Records drawn from a dataset:

<<<<

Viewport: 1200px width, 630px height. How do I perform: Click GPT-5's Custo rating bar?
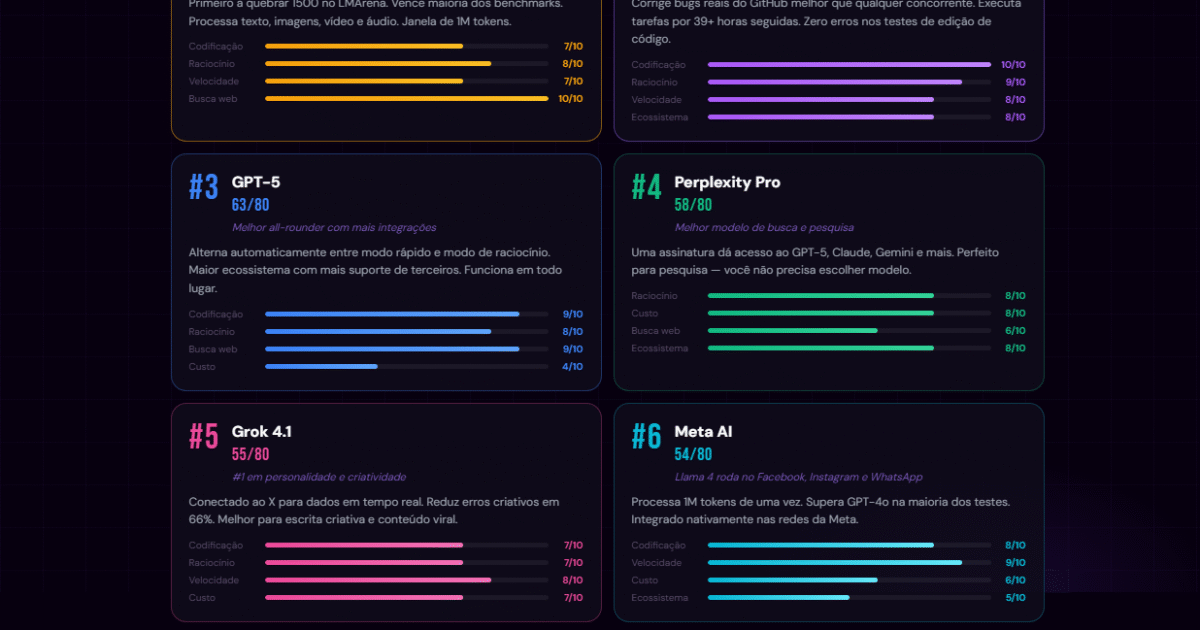click(x=406, y=367)
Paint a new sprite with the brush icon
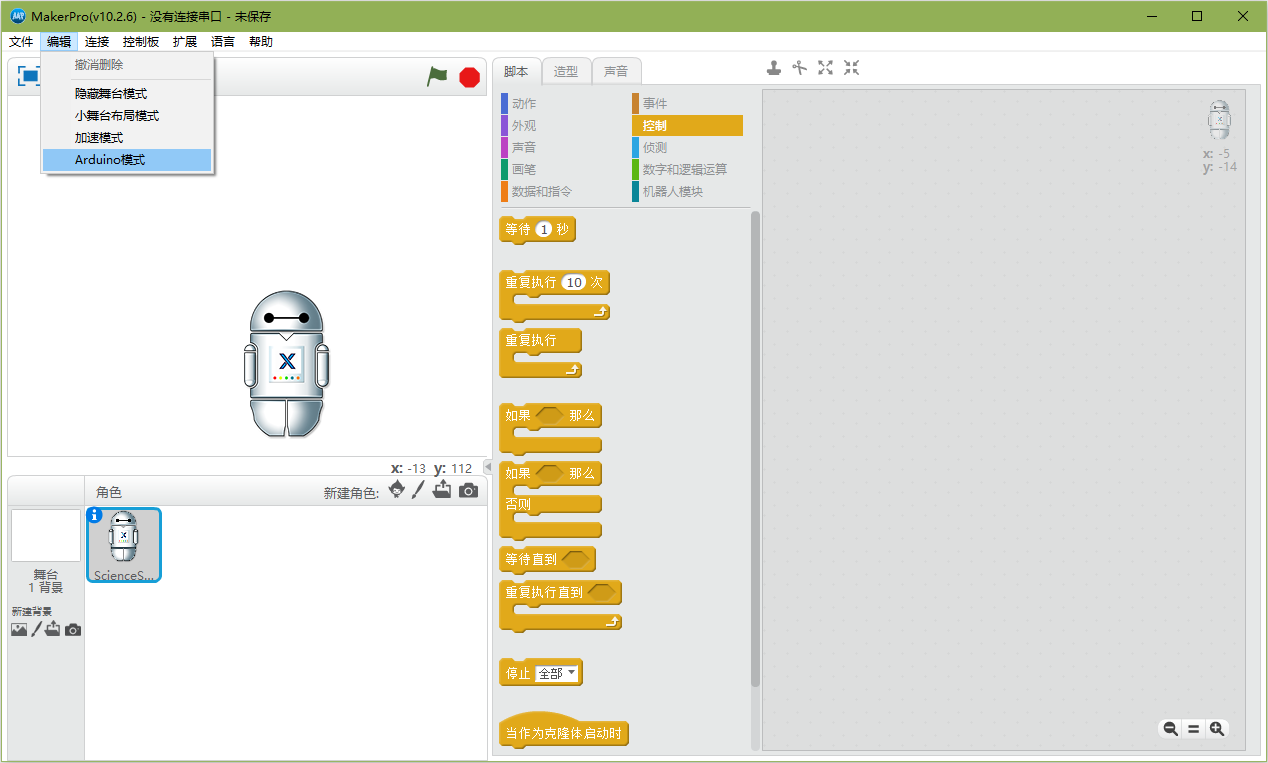The height and width of the screenshot is (763, 1268). click(417, 490)
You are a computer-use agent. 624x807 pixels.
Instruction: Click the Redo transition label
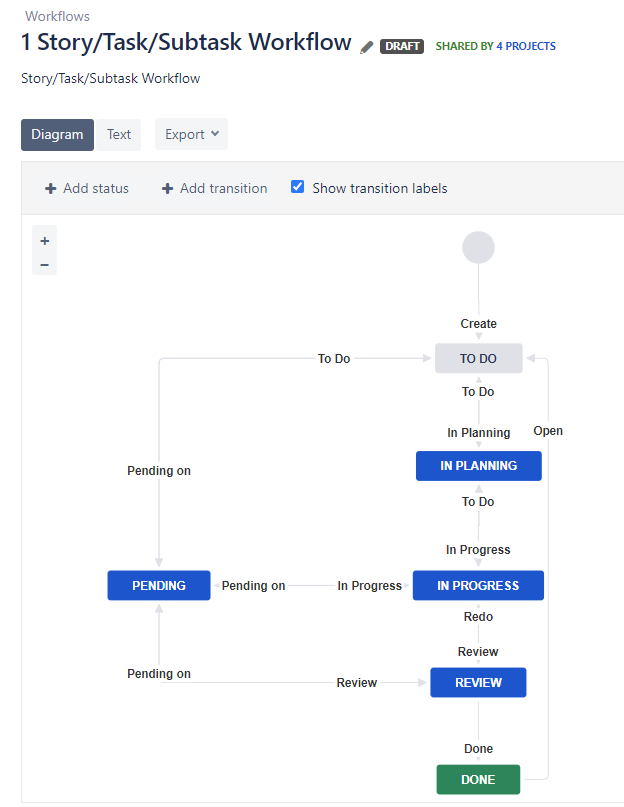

>>>>

Work instructions → All records above are to be printed exactly, minus the pictures they contain.

Output of the task →
Viewport: 1200px width, 630px height. How do I perform: Click GPT-5's Custo rating bar?
click(x=406, y=367)
Paint a new sprite with the brush icon
The height and width of the screenshot is (763, 1268). click(417, 490)
You are a computer-use agent. 624x807 pixels.
Instruction: Click the Redo transition label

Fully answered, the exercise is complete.